As a maritime nation, Papua New Guinea, stressed its Prime Minister, gives high priority to the protection of the maritime and fisheries sector, which represents a quarter of the annual budget and employs 80 per cent women, especially in the canneries of the tuna.

In support of this sector, the Government launched in July 2020 its very first National Oceans Policy 2020-2030, to ensure that the oceans, seas and their resources are correctly and sustainably coordinated, managed, protected, governed and used.

Finally, on Friday, Pohiva Tu’i’onetoa, Prime Minister and Minister for Public Enterprises of Tonga said that while small island developing States, including his own, contribute to no more than one per cent of global greenhouse gas emissions, “it is unfortunate that we continue to bear the brunt of this climate injustice.”
As a result, Pacific Island countries continue to be imperiled by destructive tropical cyclones of unprecedented magnitude. The most recent had been Tropical Cyclone Harold in April of this year, which wreaked havoc on four Pacific Island nations, namely, Fiji, Solomon Islands, Vanuatu, as well as Tonga, he said “and this is while we grapple with the distressing effect of the COVID-19 outbreak.”

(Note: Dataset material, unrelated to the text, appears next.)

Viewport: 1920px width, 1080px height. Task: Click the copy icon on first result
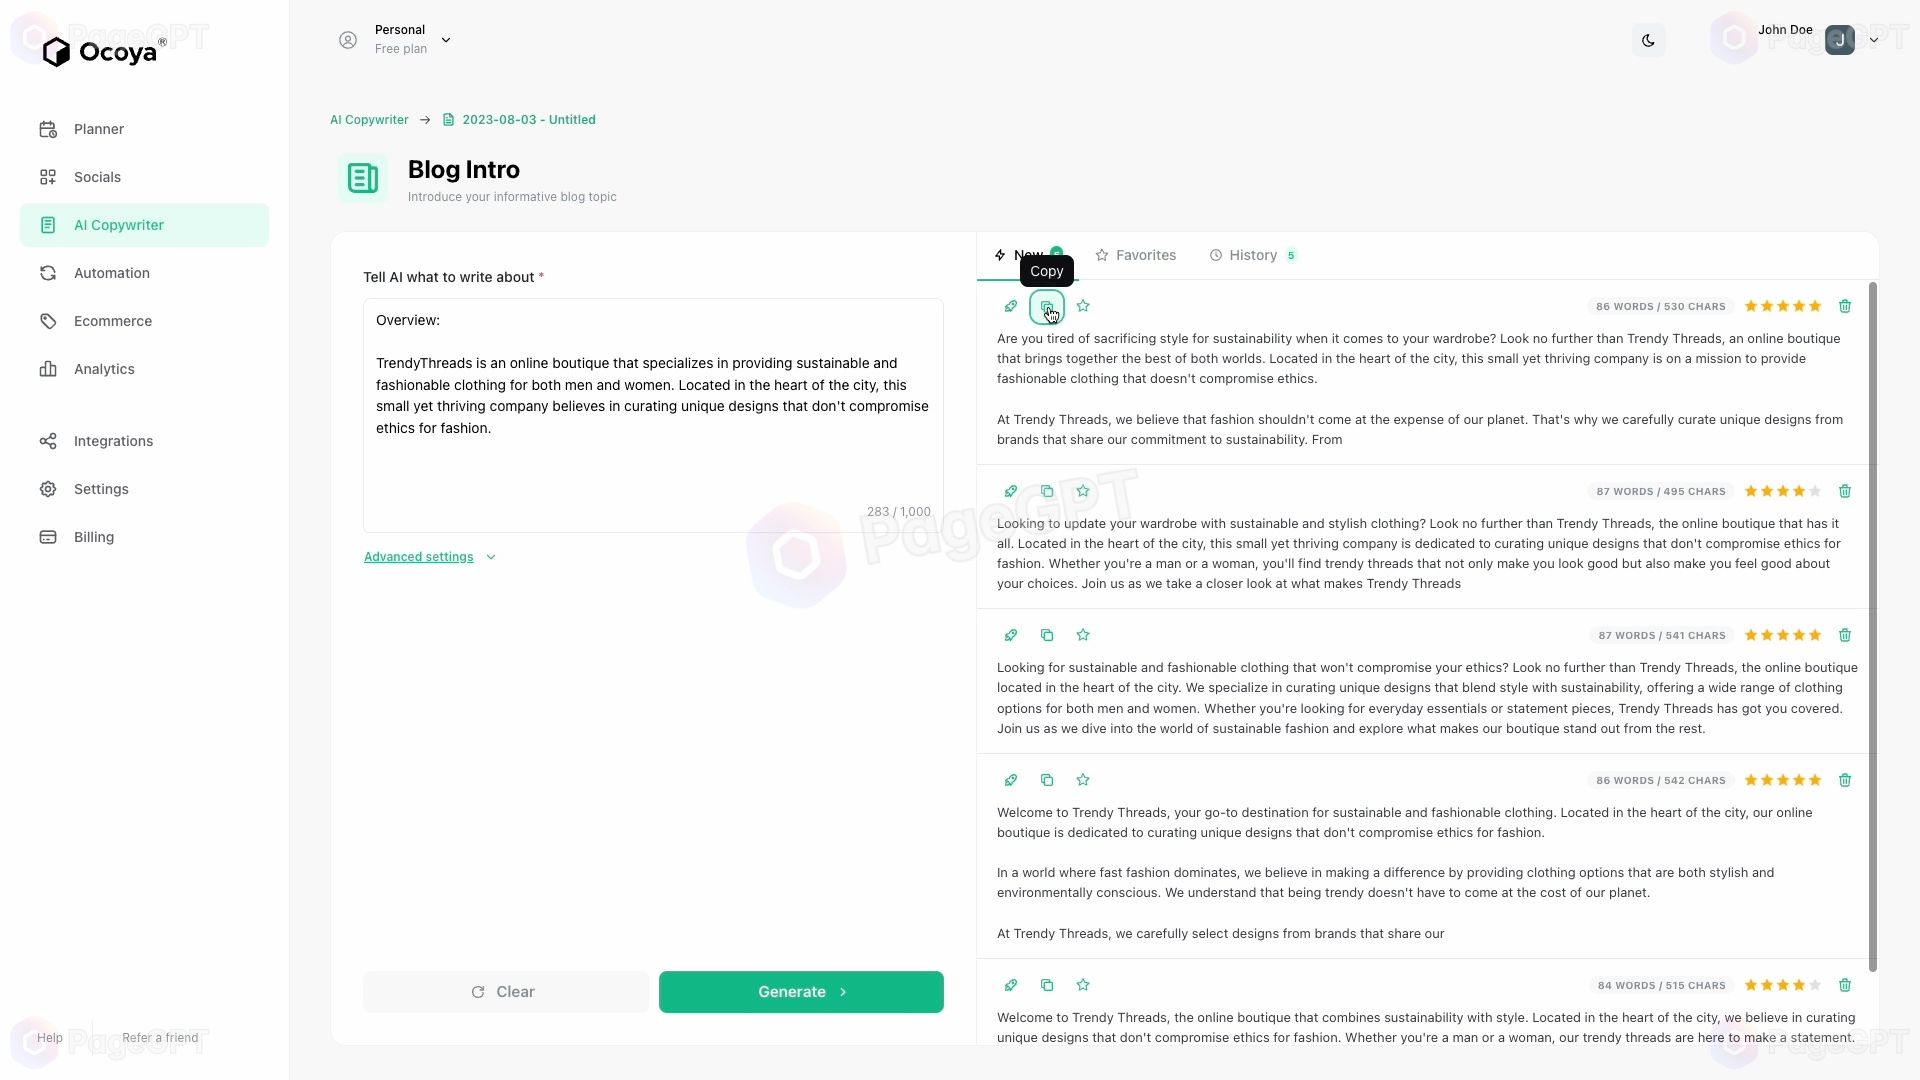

Science-based solutions critical for ocean preservation

Recalling that Pacific Island Forum Leaders consistently echoed the need for urgent climate action, Mr. Tu’i’onetoa, in his pre-recorded address, reaffirmed Tonga’s commitment to achieving the goal of limiting global warming to 1.5° Celsius.

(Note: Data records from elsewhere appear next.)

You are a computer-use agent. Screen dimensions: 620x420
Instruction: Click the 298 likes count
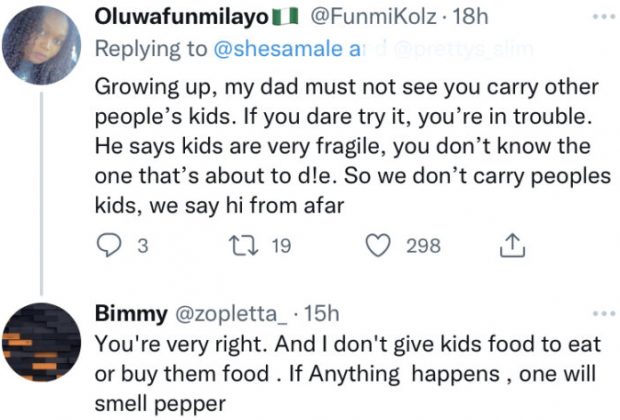pos(423,246)
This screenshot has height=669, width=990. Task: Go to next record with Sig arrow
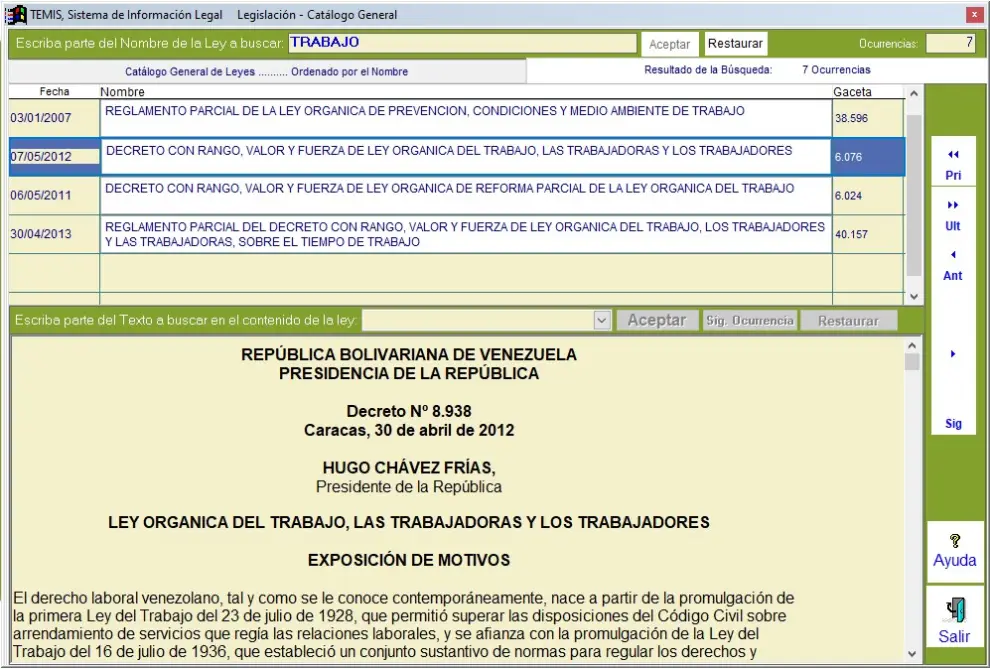(x=953, y=354)
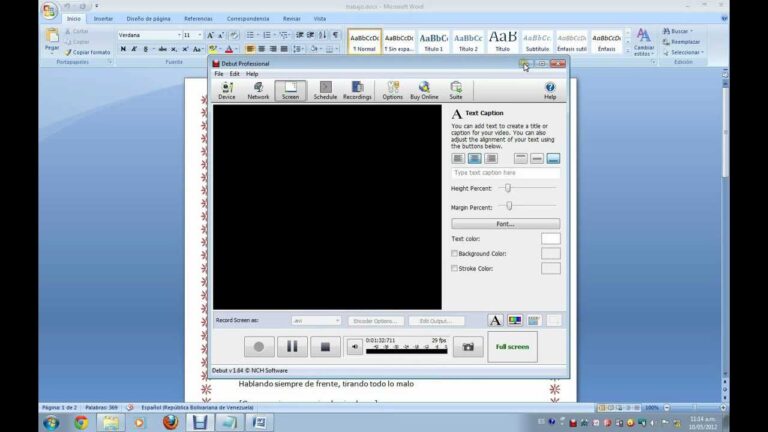This screenshot has height=432, width=768.
Task: Open the Help icon in Debut toolbar
Action: (549, 90)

At the same time, he said that while 2020 was marked as the ‘Year of Delivery’ for powering Tonga’s sustainable development through the attainment of 50 per cent renewable energy penetration, project delays and the sudden halt to the market supply chains caused by the global pandemic, had led to a major disruption in efforts to achieve that target.

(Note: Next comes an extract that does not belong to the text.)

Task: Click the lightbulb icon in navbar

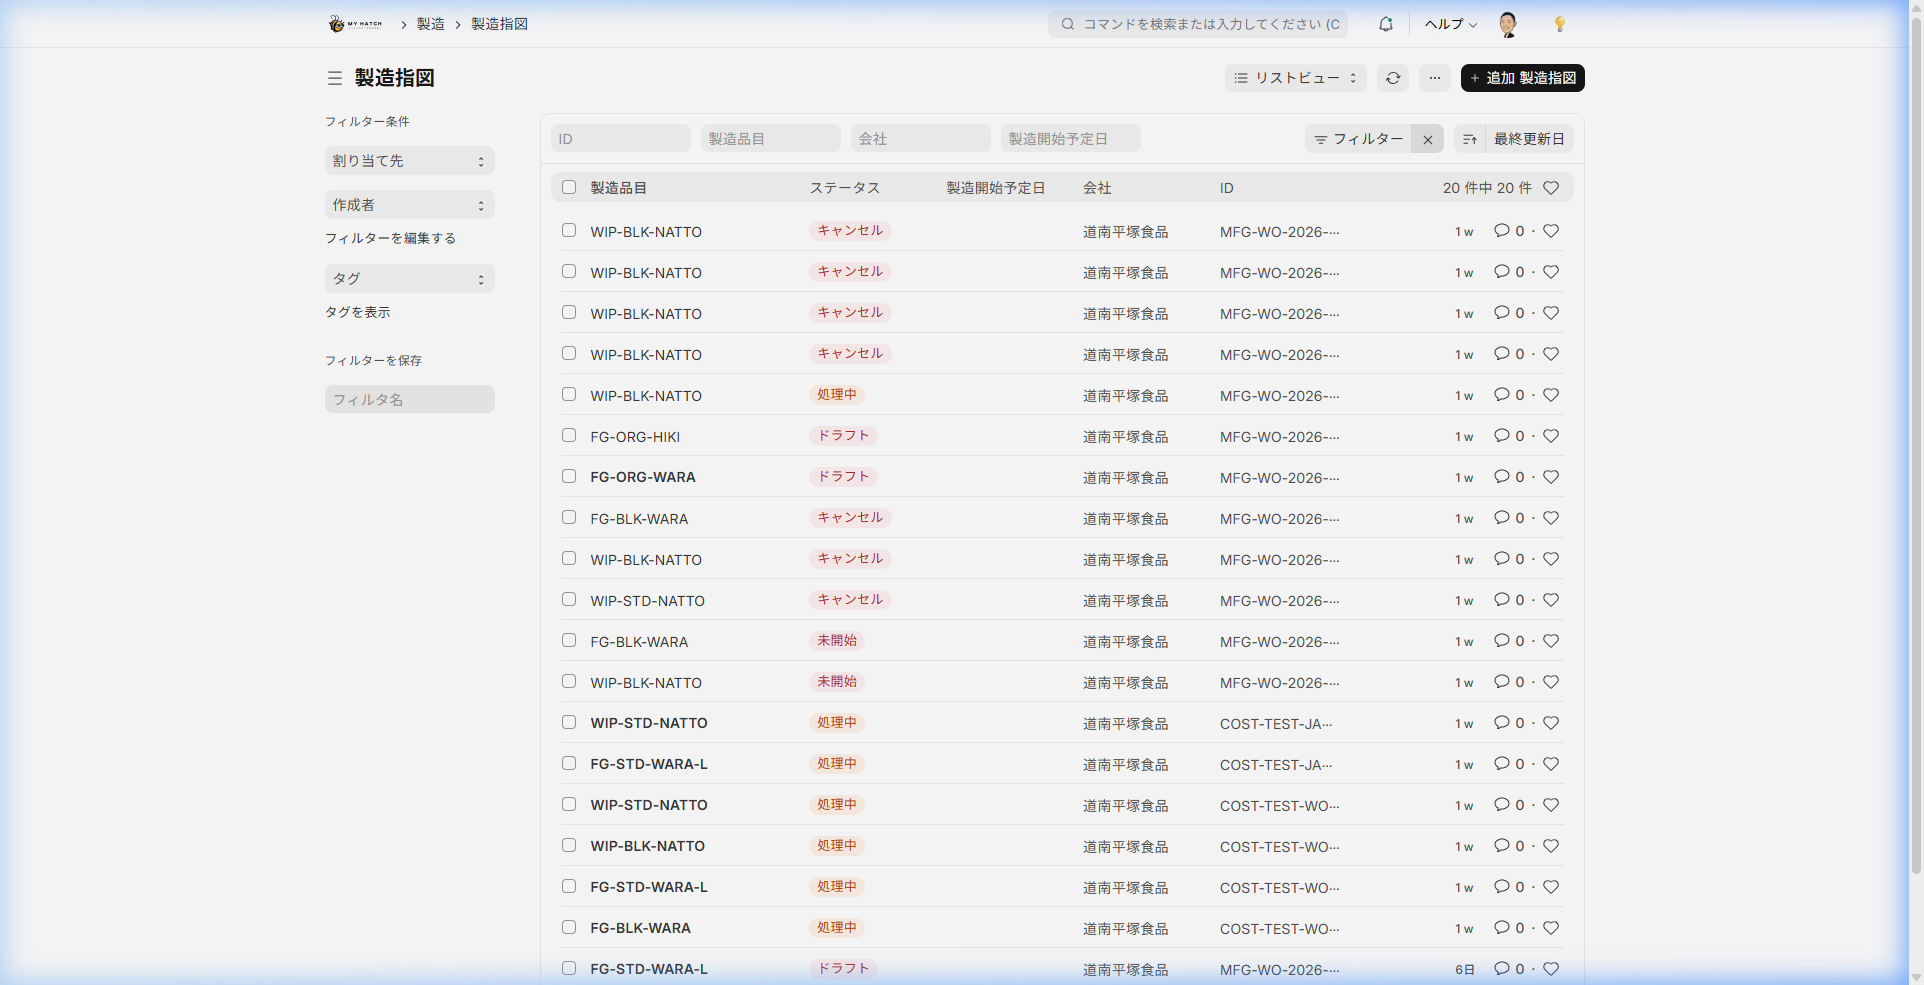Action: click(x=1559, y=24)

“However, agreements have been signed for grant funding, by way of public-private partnership and the fervent support of our development partners, will continue to drive Tonga’s Sustainable Development Goal 7 (SDG 7) objectives,” he said, citing his country’s push towards solar, wind and battery energy and other innovative technologies.

He went on to say that Tonga was also pressing ahead with its work towards achieving SDG 14 (conservation and sustainable use of the ocean) through, among others, measures taken to establish Special Management Areas (SMAs) initiatives, and the implementation of the Tonga Marine Spatial Planning Project.

“We cannot overemphasize the urgency for action to protect and sustainably use the world’s ocean, seas and marine resources,” the Prime Minister said, but stressed that relevant actions could only be meaningful and effective if derived from science-based and innovative information and data.

As such, Tonga supported the UN Decade of Ocean Science for Sustainable Development 2021 – 2030, which provides an overarching framework that will allow ocean science to support countries in their sustainable development of the ocean.